NEW YORK – Voyager Therapeutics on Tuesday said it will evaluate alternate payloads for a gene therapy program it's developing for a genetic form of amyotrophic lateral sclerosis (ALS).
The Lexington, Massachusetts-based biotech in 2023 said it would advance a small interfering RNA (siRNA) drug, dubbed VY9323, designed to treat ALS caused by mutations in the SOD1 gene. However, new three-month data from a study of nonhuman primates suggest that an alternate payload would be necessary to achieve the desired product profile, according to Voyager.
Voyager does not expect to make changes to the capsid component of the gene therapy, which is the same capsid it's using for its tau-silencing gene therapy, VY1706, for Alzheimer's disease.
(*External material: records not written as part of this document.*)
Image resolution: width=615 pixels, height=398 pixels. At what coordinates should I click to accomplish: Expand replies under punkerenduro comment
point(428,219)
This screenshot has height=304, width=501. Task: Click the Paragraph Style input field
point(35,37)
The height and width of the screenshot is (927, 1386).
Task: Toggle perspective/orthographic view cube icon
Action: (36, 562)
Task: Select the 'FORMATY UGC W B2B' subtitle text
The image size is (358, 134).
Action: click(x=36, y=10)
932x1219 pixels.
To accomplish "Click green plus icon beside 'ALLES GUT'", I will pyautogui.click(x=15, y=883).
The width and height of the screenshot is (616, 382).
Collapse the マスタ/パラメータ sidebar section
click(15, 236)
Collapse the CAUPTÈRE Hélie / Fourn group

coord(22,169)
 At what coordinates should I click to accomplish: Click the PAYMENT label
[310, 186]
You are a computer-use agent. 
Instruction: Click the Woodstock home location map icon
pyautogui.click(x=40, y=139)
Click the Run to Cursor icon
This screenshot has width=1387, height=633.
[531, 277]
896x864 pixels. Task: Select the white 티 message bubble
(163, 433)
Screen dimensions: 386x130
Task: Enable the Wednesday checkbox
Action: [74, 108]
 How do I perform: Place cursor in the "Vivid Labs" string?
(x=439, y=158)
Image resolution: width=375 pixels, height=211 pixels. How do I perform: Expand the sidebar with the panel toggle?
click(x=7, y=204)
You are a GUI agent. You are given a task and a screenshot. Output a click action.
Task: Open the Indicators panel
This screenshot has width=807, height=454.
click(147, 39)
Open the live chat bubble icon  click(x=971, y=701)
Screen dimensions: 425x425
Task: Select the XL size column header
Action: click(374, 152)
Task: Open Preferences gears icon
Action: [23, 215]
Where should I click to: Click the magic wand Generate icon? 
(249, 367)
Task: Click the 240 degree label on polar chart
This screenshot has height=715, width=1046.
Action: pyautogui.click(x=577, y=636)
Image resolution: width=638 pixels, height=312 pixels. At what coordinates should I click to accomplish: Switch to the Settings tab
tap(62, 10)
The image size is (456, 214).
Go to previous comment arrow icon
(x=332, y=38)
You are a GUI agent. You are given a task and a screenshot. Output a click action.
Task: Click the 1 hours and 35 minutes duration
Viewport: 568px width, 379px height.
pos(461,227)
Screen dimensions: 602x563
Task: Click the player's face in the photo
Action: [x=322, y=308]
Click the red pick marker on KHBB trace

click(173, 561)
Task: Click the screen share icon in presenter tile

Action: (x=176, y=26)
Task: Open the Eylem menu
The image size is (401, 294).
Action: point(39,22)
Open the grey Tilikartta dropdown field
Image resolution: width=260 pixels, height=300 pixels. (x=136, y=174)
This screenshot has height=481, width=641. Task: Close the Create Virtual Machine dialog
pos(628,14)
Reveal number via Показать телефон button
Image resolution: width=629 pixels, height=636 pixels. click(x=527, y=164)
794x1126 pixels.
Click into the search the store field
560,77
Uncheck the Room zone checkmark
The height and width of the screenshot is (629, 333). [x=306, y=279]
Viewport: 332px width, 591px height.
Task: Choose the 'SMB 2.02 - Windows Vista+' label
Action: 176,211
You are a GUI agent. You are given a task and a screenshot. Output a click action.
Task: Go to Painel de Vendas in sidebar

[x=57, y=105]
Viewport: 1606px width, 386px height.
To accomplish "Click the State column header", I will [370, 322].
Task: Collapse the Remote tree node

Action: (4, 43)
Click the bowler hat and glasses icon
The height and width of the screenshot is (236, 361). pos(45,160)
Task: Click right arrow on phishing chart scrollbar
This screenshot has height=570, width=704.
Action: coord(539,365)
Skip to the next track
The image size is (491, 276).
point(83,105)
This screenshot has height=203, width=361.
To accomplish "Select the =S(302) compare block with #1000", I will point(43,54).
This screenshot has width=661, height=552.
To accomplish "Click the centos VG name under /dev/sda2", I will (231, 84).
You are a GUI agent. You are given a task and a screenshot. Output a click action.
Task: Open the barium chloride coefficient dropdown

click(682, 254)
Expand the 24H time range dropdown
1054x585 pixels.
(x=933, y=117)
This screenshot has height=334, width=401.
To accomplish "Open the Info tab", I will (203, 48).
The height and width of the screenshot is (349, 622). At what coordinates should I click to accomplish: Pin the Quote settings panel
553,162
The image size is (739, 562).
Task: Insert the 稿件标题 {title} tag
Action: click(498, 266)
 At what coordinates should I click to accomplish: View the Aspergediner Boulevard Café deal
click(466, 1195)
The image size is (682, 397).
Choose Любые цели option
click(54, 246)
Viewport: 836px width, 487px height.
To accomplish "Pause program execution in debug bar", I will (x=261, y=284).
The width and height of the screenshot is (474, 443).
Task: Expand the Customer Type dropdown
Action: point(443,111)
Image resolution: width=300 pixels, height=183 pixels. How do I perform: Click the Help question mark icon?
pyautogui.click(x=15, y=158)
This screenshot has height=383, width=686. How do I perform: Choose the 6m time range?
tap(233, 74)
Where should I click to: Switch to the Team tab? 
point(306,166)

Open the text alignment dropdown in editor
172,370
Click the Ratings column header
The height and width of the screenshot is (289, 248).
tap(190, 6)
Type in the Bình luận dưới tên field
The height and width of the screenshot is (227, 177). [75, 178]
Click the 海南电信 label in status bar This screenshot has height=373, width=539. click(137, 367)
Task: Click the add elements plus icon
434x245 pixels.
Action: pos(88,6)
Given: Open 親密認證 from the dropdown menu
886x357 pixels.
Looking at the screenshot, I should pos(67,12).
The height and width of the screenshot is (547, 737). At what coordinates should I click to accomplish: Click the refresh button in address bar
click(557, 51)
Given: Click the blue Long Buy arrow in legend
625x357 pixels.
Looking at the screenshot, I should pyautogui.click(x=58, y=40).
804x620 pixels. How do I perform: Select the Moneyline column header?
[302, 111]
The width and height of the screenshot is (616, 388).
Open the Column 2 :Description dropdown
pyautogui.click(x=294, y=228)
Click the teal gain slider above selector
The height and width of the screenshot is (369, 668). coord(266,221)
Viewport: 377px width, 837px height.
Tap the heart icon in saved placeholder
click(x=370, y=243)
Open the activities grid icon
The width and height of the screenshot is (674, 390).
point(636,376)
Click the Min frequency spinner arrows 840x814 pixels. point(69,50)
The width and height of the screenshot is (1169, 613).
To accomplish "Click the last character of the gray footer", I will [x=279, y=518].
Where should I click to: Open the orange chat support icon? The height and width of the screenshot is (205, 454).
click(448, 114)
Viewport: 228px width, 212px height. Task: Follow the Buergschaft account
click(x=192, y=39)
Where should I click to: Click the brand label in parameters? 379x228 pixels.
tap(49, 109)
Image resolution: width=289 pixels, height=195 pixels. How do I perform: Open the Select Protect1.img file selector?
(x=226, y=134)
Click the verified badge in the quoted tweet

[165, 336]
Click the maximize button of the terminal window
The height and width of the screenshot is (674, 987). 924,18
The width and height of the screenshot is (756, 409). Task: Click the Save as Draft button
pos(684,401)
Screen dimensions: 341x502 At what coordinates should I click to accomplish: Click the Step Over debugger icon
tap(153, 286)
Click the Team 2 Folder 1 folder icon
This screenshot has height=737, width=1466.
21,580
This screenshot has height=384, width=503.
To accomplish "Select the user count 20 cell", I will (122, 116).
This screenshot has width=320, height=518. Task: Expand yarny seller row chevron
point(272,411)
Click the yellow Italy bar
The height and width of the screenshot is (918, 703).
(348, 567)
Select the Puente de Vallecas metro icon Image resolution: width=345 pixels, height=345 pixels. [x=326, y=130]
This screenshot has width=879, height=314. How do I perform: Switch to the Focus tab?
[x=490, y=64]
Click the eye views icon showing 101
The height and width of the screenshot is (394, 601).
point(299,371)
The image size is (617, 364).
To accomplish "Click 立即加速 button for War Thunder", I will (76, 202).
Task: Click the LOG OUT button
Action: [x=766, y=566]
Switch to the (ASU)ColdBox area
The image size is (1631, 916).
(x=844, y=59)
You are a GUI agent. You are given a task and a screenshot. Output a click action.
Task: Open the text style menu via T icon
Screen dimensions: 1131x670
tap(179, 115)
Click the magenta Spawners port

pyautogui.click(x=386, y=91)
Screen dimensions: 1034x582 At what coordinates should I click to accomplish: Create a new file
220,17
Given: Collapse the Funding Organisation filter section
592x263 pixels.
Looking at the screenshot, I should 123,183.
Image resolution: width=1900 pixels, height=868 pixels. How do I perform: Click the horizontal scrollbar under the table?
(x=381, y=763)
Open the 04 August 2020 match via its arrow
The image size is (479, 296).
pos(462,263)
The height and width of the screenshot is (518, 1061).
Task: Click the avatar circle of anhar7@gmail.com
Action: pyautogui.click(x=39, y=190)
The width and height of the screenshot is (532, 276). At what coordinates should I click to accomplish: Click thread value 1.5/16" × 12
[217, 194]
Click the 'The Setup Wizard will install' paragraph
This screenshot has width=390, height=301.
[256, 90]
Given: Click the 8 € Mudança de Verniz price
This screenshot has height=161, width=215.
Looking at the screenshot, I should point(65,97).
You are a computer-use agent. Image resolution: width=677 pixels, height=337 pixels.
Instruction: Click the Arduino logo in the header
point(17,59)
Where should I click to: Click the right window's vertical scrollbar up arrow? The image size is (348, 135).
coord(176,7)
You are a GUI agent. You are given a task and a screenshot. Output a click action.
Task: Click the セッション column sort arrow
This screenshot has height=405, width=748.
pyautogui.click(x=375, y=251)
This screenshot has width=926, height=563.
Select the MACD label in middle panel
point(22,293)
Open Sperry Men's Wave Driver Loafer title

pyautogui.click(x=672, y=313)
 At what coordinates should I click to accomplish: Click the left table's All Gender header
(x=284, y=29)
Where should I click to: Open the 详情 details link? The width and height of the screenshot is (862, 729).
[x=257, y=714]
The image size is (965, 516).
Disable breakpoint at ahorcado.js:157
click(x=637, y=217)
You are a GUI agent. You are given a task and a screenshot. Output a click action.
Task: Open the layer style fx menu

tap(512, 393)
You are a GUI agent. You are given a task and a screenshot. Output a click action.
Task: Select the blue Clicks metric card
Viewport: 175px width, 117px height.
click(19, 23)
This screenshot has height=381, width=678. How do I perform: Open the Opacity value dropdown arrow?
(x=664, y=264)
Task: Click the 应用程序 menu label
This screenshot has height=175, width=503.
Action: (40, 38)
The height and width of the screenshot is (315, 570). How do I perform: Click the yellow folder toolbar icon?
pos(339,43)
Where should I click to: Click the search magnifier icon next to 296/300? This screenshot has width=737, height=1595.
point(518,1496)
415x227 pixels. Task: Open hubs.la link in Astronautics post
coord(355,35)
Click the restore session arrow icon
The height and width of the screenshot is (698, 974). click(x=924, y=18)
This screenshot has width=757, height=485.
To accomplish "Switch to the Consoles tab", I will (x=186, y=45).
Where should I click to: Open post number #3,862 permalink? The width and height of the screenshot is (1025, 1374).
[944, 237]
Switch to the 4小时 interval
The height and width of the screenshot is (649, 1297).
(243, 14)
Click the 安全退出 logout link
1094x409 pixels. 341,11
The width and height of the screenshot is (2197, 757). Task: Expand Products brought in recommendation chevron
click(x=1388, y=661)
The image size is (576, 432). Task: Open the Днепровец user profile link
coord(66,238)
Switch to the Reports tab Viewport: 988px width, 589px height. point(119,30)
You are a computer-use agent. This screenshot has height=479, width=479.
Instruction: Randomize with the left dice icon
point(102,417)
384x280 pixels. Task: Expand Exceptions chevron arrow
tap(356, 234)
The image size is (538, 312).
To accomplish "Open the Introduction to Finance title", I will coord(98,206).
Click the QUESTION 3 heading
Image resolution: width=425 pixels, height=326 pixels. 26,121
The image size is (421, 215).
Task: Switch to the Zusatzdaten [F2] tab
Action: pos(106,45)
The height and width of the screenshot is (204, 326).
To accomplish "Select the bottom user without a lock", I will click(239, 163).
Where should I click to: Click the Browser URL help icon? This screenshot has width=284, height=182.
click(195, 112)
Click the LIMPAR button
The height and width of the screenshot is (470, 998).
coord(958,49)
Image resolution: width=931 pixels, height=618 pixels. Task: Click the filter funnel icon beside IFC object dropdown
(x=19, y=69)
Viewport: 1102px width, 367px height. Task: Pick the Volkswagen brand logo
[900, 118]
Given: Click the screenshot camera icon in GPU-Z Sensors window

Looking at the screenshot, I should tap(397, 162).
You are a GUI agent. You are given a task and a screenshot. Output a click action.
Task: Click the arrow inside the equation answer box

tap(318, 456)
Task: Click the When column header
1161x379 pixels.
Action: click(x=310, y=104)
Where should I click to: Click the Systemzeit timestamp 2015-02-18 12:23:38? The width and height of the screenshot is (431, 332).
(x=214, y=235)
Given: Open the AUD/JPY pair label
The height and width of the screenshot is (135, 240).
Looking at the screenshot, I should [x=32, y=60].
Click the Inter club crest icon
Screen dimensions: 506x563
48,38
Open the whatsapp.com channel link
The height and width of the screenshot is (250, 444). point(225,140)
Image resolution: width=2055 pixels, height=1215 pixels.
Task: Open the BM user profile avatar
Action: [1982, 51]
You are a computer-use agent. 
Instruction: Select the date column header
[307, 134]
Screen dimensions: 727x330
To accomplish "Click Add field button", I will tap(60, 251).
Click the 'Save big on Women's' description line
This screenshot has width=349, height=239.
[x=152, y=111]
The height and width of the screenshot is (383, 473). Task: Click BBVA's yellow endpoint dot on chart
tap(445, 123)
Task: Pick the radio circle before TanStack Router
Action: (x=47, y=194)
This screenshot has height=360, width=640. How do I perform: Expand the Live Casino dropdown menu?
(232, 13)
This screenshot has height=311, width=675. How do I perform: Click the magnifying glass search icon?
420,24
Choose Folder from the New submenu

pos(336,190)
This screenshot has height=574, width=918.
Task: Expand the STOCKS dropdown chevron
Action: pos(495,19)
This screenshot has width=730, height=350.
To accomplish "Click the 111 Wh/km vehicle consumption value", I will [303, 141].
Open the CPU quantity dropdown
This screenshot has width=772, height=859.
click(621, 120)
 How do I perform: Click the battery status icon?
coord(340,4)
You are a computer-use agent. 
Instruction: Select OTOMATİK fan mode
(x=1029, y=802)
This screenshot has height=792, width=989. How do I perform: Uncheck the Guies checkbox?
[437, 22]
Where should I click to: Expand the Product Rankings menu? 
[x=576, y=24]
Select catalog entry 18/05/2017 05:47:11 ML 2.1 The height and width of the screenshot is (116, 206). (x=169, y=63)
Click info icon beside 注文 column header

"Emerging preclinical data indicate the siRNA payload component of VY9323 does not meet our high standards due to what appears to be an off-target effect resulting in a narrowed therapeutic window," Voyager CEO Alfred Sandrock Jr. said in a statement. "While we are disappointed that the development candidate VY9323 will not advance, we hope that we may be able to identify an alternate payload and find a path forward for this program."
Voyager no longer anticipates filing an investigational new drug (IND) application for the SOD1-ALS gene therapy mid-year as it makes these changes. Its other programs remain on track, with the company expecting to file IND applications this year for programs in GBA1 Parkinson's disease and Friedreich's ataxia, and in 2026 for VY1706.
Voyager expects its cash runway to extend into mid-2027.